Stated goal >>
Extract every line of the material below and reproduce each one without any change.

Provided records >>
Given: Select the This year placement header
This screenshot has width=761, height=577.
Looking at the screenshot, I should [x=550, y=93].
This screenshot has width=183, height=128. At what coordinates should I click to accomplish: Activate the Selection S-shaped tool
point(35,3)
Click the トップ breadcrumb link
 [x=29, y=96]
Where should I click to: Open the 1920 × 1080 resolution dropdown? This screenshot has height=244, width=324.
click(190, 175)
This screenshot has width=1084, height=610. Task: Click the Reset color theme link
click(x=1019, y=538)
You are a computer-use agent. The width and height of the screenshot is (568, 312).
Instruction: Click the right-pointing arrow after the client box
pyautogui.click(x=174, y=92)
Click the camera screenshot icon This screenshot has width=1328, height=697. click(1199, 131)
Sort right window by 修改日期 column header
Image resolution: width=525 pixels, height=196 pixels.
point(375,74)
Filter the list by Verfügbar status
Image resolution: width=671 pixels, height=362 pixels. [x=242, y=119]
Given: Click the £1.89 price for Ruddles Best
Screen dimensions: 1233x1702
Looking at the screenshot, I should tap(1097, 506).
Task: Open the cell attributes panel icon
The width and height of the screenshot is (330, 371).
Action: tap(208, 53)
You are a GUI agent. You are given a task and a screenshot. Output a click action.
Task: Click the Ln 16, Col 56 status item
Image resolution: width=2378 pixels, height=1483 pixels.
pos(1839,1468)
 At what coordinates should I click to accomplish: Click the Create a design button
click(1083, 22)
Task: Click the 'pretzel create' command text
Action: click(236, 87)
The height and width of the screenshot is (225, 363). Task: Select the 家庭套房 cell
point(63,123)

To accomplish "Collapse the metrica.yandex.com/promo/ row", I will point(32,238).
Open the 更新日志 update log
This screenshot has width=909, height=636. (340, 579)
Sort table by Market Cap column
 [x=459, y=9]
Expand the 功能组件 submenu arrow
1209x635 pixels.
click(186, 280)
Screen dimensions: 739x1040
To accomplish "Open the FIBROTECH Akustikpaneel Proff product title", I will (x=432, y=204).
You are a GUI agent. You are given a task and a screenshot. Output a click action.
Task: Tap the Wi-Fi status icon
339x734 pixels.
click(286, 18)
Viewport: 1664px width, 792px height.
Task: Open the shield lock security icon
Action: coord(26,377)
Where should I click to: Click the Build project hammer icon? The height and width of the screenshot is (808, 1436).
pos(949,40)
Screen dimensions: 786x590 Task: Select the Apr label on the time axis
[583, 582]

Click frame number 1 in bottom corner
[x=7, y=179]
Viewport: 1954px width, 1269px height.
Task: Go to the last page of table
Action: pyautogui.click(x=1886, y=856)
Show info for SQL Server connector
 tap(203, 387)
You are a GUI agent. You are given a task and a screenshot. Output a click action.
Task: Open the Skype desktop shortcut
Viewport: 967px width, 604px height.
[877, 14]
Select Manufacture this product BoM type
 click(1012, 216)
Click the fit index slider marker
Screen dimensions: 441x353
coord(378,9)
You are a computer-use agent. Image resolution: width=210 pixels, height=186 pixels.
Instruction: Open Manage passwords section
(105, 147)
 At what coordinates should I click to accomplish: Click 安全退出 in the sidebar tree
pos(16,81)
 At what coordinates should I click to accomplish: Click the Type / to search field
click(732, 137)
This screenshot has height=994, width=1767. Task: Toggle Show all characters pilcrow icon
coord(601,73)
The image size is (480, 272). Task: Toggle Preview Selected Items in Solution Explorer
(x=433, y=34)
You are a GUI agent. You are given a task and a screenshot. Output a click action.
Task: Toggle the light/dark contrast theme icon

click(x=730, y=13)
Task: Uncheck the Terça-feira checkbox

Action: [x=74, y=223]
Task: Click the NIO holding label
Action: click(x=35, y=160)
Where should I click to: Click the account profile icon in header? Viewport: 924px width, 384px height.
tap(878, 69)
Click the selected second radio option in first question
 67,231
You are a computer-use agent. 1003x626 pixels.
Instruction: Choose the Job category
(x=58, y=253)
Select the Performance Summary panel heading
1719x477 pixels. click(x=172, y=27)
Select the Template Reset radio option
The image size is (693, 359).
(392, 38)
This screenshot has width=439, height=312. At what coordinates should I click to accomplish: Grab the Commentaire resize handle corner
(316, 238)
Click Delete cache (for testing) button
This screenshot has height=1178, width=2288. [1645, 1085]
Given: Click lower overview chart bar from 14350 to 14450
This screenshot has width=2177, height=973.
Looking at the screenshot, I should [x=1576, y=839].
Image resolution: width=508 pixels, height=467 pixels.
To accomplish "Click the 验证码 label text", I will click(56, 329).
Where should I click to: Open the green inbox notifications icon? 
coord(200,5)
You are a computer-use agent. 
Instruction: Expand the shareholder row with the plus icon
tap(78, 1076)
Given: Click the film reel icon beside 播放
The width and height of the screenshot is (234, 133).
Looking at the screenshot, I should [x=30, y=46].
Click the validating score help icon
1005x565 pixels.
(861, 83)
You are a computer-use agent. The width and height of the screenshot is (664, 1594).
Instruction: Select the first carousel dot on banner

Response >>
Given: Select the This year placement header
This screenshot has width=761, height=577.
Looking at the screenshot, I should [x=550, y=93].
This screenshot has width=183, height=128. At what coordinates should I click to accomplish: Activate the Selection S-shaped tool
point(35,3)
Click the トップ breadcrumb link
 [x=29, y=96]
Where should I click to: Open the 1920 × 1080 resolution dropdown? This screenshot has height=244, width=324.
click(190, 175)
This screenshot has width=1084, height=610. Task: Click the Reset color theme link
click(x=1019, y=538)
You are a computer-use agent. The width and height of the screenshot is (568, 312).
Instruction: Click the right-pointing arrow after the client box
pyautogui.click(x=174, y=92)
Click the camera screenshot icon This screenshot has width=1328, height=697. click(1199, 131)
Sort right window by 修改日期 column header
Image resolution: width=525 pixels, height=196 pixels.
point(375,74)
Filter the list by Verfügbar status
Image resolution: width=671 pixels, height=362 pixels. [x=242, y=119]
Given: Click the £1.89 price for Ruddles Best
Screen dimensions: 1233x1702
Looking at the screenshot, I should tap(1097, 506).
Task: Open the cell attributes panel icon
The width and height of the screenshot is (330, 371).
Action: tap(208, 53)
You are a GUI agent. You are given a task and a screenshot. Output a click action.
Task: Click the Ln 16, Col 56 status item
Image resolution: width=2378 pixels, height=1483 pixels.
pos(1839,1468)
 At what coordinates should I click to accomplish: Click the Create a design button
click(1083, 22)
Task: Click the 'pretzel create' command text
Action: click(236, 87)
The height and width of the screenshot is (225, 363). Task: Select the 家庭套房 cell
point(63,123)

To accomplish "Collapse the metrica.yandex.com/promo/ row", I will point(32,238).
Open the 更新日志 update log
This screenshot has width=909, height=636. (340, 579)
Sort table by Market Cap column
 [x=459, y=9]
Expand the 功能组件 submenu arrow
1209x635 pixels.
click(186, 280)
Screen dimensions: 739x1040
To accomplish "Open the FIBROTECH Akustikpaneel Proff product title", I will (x=432, y=204).
You are a GUI agent. You are given a task and a screenshot. Output a click action.
Task: Tap the Wi-Fi status icon
339x734 pixels.
click(286, 18)
Viewport: 1664px width, 792px height.
Task: Open the shield lock security icon
Action: coord(26,377)
Where should I click to: Click the Build project hammer icon? The height and width of the screenshot is (808, 1436).
pos(949,40)
Screen dimensions: 786x590 Task: Select the Apr label on the time axis
[583, 582]

Click frame number 1 in bottom corner
[x=7, y=179]
Viewport: 1954px width, 1269px height.
Task: Go to the last page of table
Action: pyautogui.click(x=1886, y=856)
Show info for SQL Server connector
 tap(203, 387)
You are a GUI agent. You are given a task and a screenshot. Output a click action.
Task: Open the Skype desktop shortcut
Viewport: 967px width, 604px height.
[877, 14]
Select Manufacture this product BoM type
 click(1012, 216)
Click the fit index slider marker
Screen dimensions: 441x353
coord(378,9)
You are a computer-use agent. Image resolution: width=210 pixels, height=186 pixels.
Instruction: Open Manage passwords section
(105, 147)
 At what coordinates should I click to accomplish: Click 安全退出 in the sidebar tree
pos(16,81)
 At what coordinates should I click to accomplish: Click the Type / to search field
click(732, 137)
This screenshot has height=994, width=1767. Task: Toggle Show all characters pilcrow icon
coord(601,73)
The image size is (480, 272). Task: Toggle Preview Selected Items in Solution Explorer
(x=433, y=34)
You are a GUI agent. You are given a task and a screenshot. Output a click action.
Task: Toggle the light/dark contrast theme icon

click(x=730, y=13)
Task: Uncheck the Terça-feira checkbox

Action: [x=74, y=223]
Task: Click the NIO holding label
Action: click(x=35, y=160)
Where should I click to: Click the account profile icon in header? Viewport: 924px width, 384px height.
tap(878, 69)
Click the selected second radio option in first question
 67,231
You are a computer-use agent. 1003x626 pixels.
Instruction: Choose the Job category
(x=58, y=253)
Select the Performance Summary panel heading
1719x477 pixels. click(x=172, y=27)
Select the Template Reset radio option
The image size is (693, 359).
(392, 38)
This screenshot has width=439, height=312. At what coordinates should I click to accomplish: Grab the Commentaire resize handle corner
(316, 238)
Click Delete cache (for testing) button
This screenshot has height=1178, width=2288. [1645, 1085]
Given: Click lower overview chart bar from 14350 to 14450
This screenshot has width=2177, height=973.
Looking at the screenshot, I should [x=1576, y=839].
Image resolution: width=508 pixels, height=467 pixels.
To accomplish "Click the 验证码 label text", I will click(56, 329).
Where should I click to: Open the green inbox notifications icon? 
coord(200,5)
You are a computer-use agent. 
Instruction: Expand the shareholder row with the plus icon
tap(78, 1076)
Given: Click the film reel icon beside 播放
The width and height of the screenshot is (234, 133).
Looking at the screenshot, I should [x=30, y=46].
Click the validating score help icon
1005x565 pixels.
(861, 83)
You are a computer-use agent. The width and height of the screenshot is (664, 1594).
Instruction: Select the first carousel dot on banner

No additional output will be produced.